The night also saw Mike Layton, son of federal NDP Leader Jack Layton, walk in his father’s footsteps as he won Pantalone’s Trinity-Spadina ward — the same neighbourhood stepmother Olivia Chow represents federally. Meanwhile in Ottawa, another former provincial cabinet minister — Jim Watson — easily won the mayor’s race against businessman-turned-politician Larry O’Brien, in a race dominated by transit and urban development issues.

Watson, who served as the city’s mayor before a successful foray into provincial politics, took 49 per cent of the vote with nearly 98 per cent all polls reporting. Conservative incumbent O’Brien had 24 per cent.

Earlier this month, O’Brien made a startling admission that his first two years as mayor were a “disaster,” but implored voters to give him a second chance. His rocky term as mayor of Canada’s capital included allegations of influence peddling that forced him to step down temporarily as the matter went to trial. He resumed his duties after being acquitted.

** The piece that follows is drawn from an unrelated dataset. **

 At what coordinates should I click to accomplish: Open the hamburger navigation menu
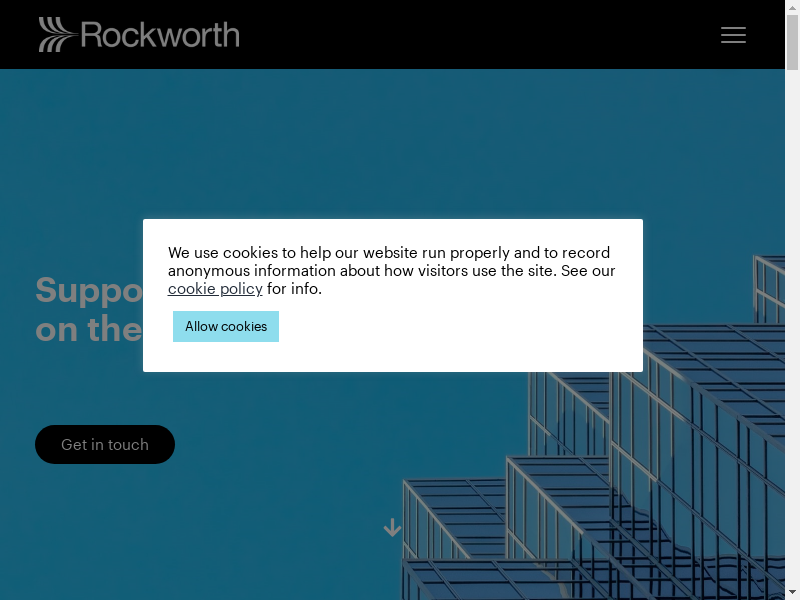733,35
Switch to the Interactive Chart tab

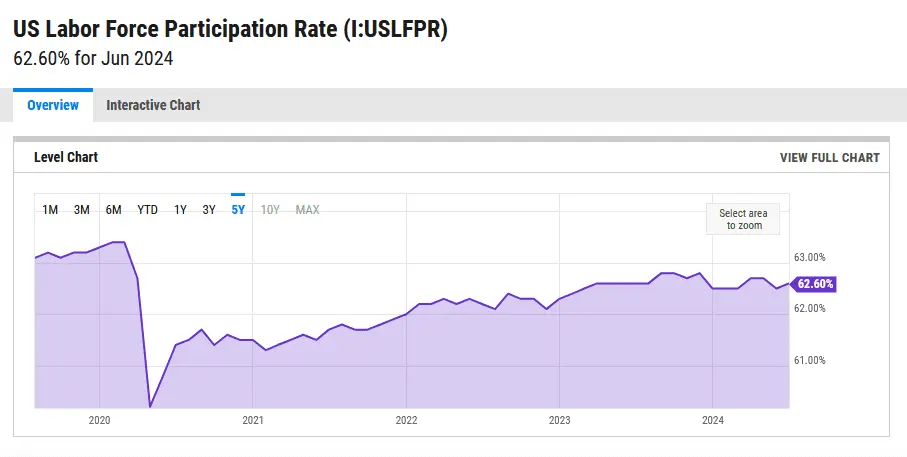[153, 105]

By contrast, the race just west of the city in Mississauga has been decidedly uneventful, where voters simply watched to see how well 89-year-old Mayor Hazel McCallion performed in her 12th election campaign. “Hurricane” Hazel typically doesn’t campaign, put up signs or buy political ads. Her 31-year tenure as mayor is considered to be so rock solid, but a conflict-of-interest scandal appeared to put a dent in the 90 per cent voter support she’s known to command. With more than three-quarters of polls reporting Monday, McCallion had 76 per cent of the vote — a decisive victory for any politician but not the numbers of old.

In Vaughan, ex-Liberal MP Maurizio Bevilacqua took the mayor’s seat from incumbent Linda Jackson, who is headed to court to face Municipal Elections Act charges.

Other interesting races include London, where former Liberal MP Joe Fontana was in a tight race to keep long-standing Mayor Anne Marie DeCicco-Best from winning a fourth term. In all, there were 444 municipal votes in Ontario.